Jej kariera naukowa, osadzona na niezwykłej pracowitości oraz trosce o pozyskiwanie materiałów do badań faunistycznych, nie wyczerpywała się tylko w badaniach malakologicznych i koordynowanych od początku lat 90-tych XXw. działań inwentaryzatorskich i dokumentacyjnych sieci ekologicznych. W 1985 roku rozpoczęła studia na Wydziale Filozofii Przyrody Papieskiej Akademii Teologicznej w Krakowie, w 1991 roku uzyskując absolutorium. Jej przyrodnicza pasja połączona z filozoficznym dociekaniem i chrześcijańską wrażliwością kierowały ją w stronę budowania wielkiego forum interdyscyplinarnych badań nad ekologią. Związana z franciszkańskim nurtem wrażliwości ekologicznej organizowała sympozja, konferencje, dyskusje, których pokłosiem było kilka publikacji zbiorowych, z których jedną nawet lepiej znam.
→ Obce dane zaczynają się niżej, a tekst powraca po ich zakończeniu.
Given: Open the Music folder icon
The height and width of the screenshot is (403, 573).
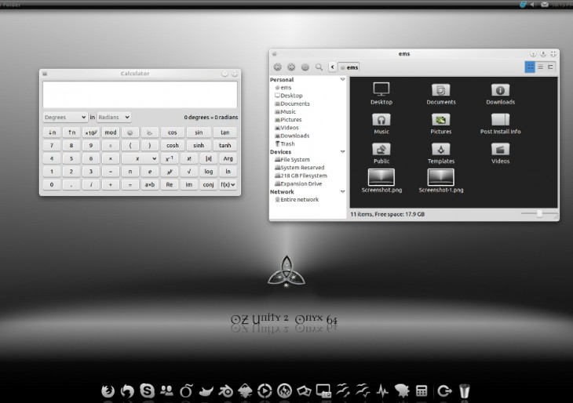Looking at the screenshot, I should coord(381,120).
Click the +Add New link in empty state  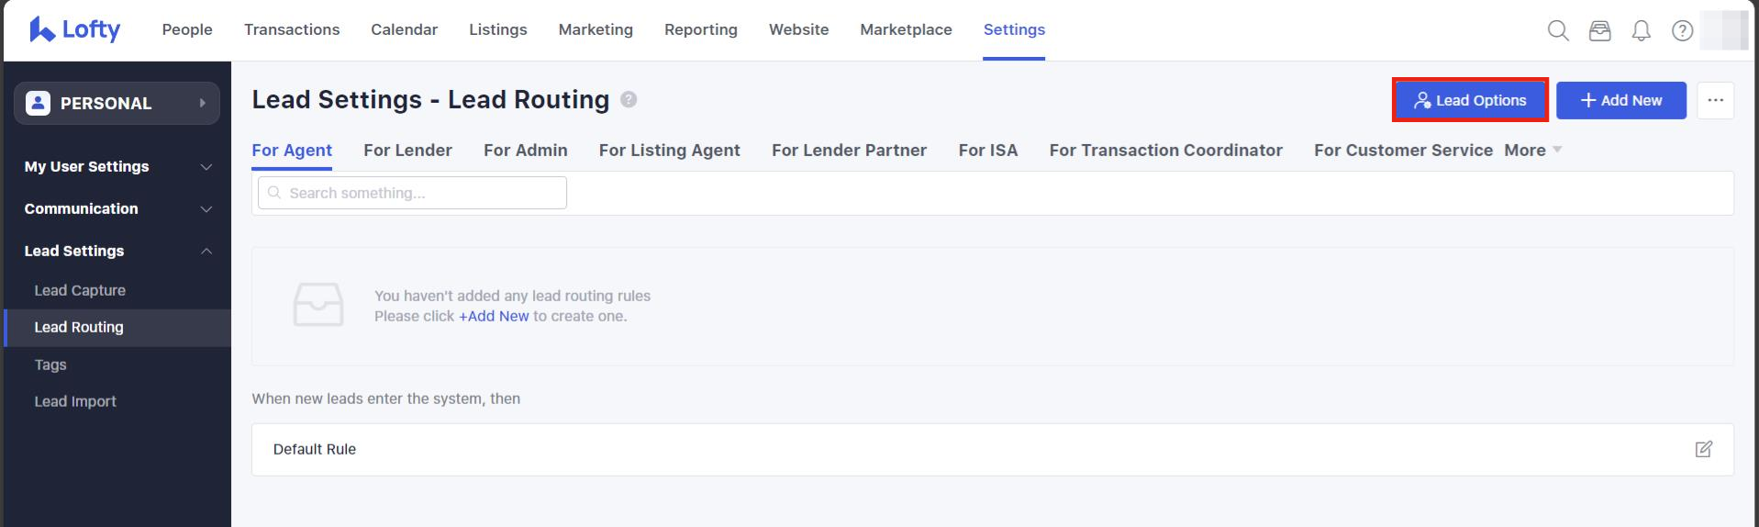[x=494, y=316]
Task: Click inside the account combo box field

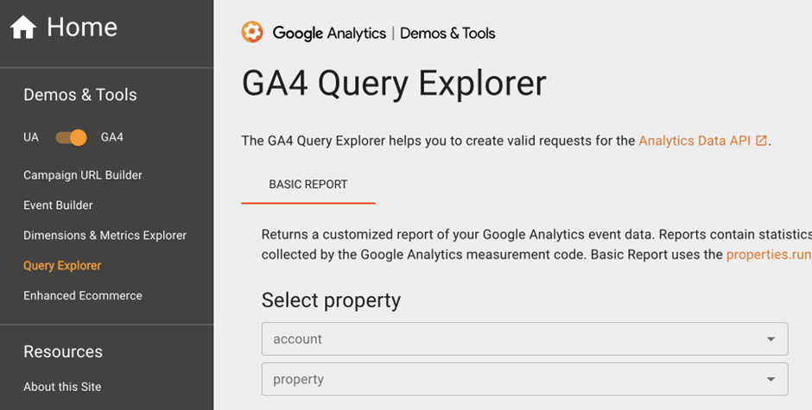Action: 510,339
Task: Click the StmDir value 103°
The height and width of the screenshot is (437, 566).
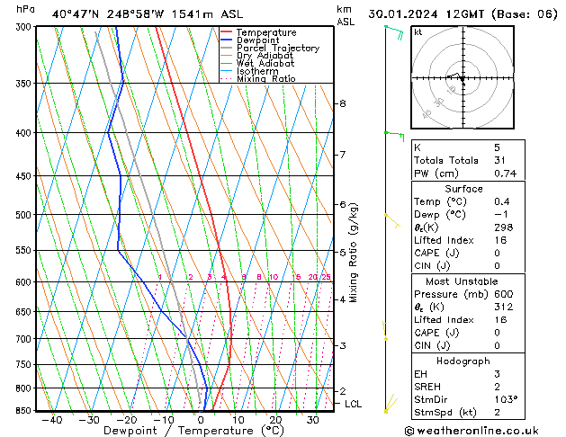Action: pos(506,399)
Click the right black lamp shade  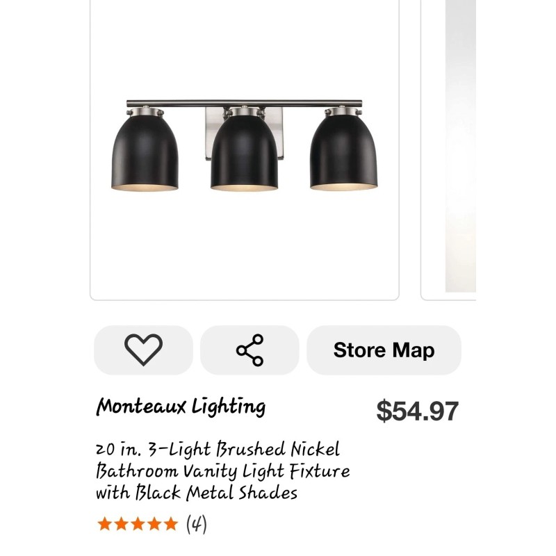tap(344, 153)
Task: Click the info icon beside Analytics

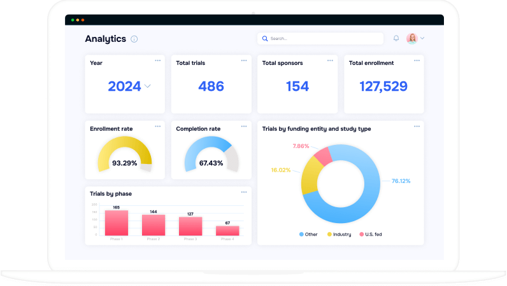Action: tap(134, 39)
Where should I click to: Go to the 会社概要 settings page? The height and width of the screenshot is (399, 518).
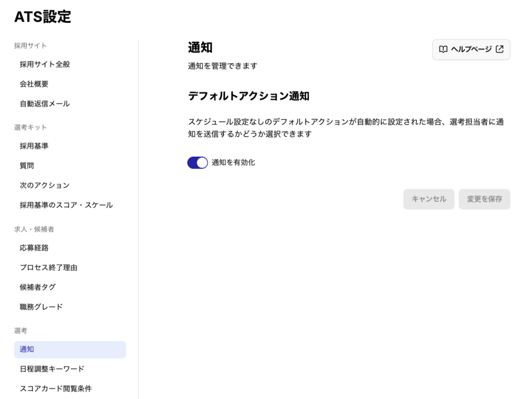[x=34, y=84]
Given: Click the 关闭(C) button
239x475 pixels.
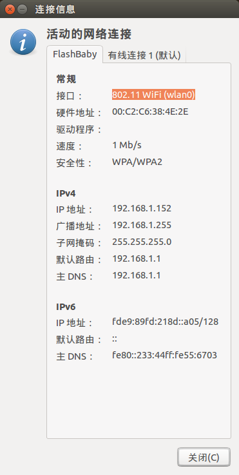Looking at the screenshot, I should (x=204, y=457).
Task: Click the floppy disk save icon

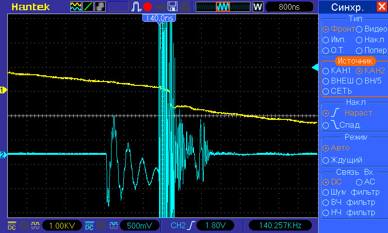Action: tap(173, 7)
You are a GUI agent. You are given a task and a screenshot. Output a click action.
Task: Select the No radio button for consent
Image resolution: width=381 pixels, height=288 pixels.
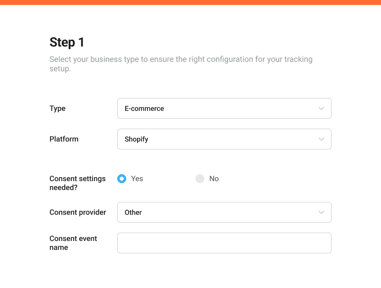[x=200, y=179]
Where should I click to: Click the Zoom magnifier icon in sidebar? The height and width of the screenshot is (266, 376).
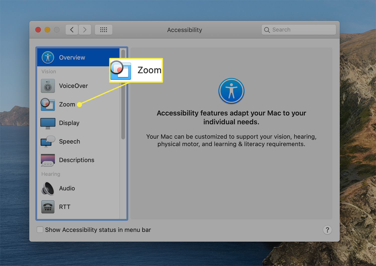pyautogui.click(x=48, y=104)
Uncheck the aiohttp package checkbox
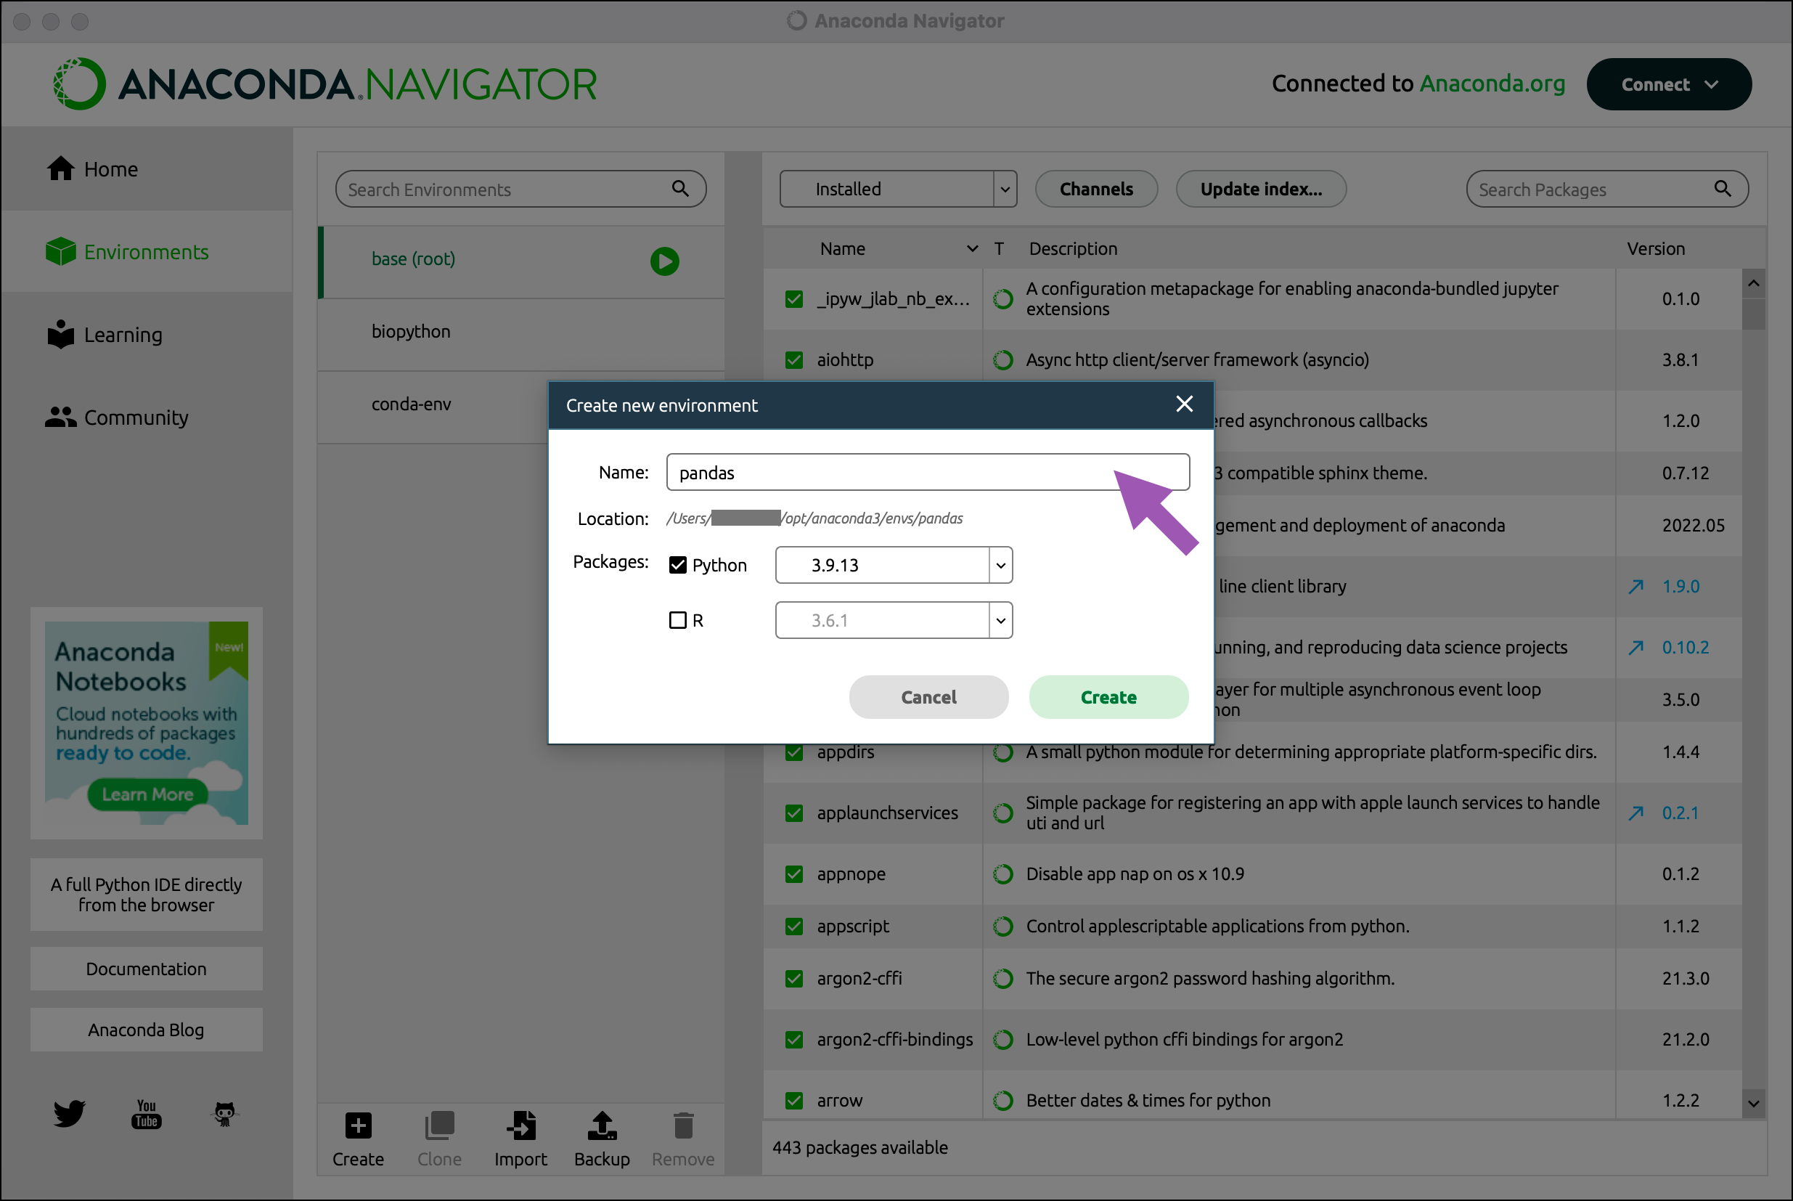 (794, 359)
Jej przedwczesna śmierć 2 września 2002 roku zakończyła ten ożywiony dialog między światem biologii, a światem chrześcijańskiej etyki. I choć on trwa, nie ma w nim tak znaczących postaci, tak zaangażowanych, jak Anna Dyduch-Falniowska.
Śmiesznie to pewnie zabrzmi, ale kiedy czytałem po raz pierwszy encyklikę Laudato si' Papieża Franciszka, myślałem właśnie o zmarłej Annie Dyduch-Falniowskiej. Gotów byłbym się założyć, że gdyby doczekała momentu ogłoszenia tego papieskiego dokumentu, pewnie usiadłaby i od razu napisałaby list do papieża. Jestem też pewien, że przez te kilka miesięcy od ogłoszenia dokumentu, zorganizowałaby już szereg konferencji, na których specjaliści z wielu dziedzin, czy to filozofii, czy to teologii, czy to w końcu nauk ścisłych, wykuwałoby wspólną definicję ekologii. Jestem przekonany, że nie dopuściłaby do tego, żeby w Polsce ten papieski głos został tak wyciszony. I tak mi żal, że brak obecnie ludzi, którzy wewnętrznie potrafią harmonijnie połączyć bogatą wiedzę przyrodniczą z humanistyczną refleksją i teologiczną perspektywą. Tak mi żal...



Serdecznie dziękuję dr Katarzynie Zając IOP PAN w Krakowie za pomoc w kwerendzie informacji biograficznych o Annie Dyduch-Falniowskiej. Korzystałem ze wspomnienia opublikowanego w Chrońmy Przyrodę Ojczystą ze stycznia 2003 roku autorstwa M. Makomskiej-Juchiewicz, M. Grzegorczyk i J. Perzanowskiej.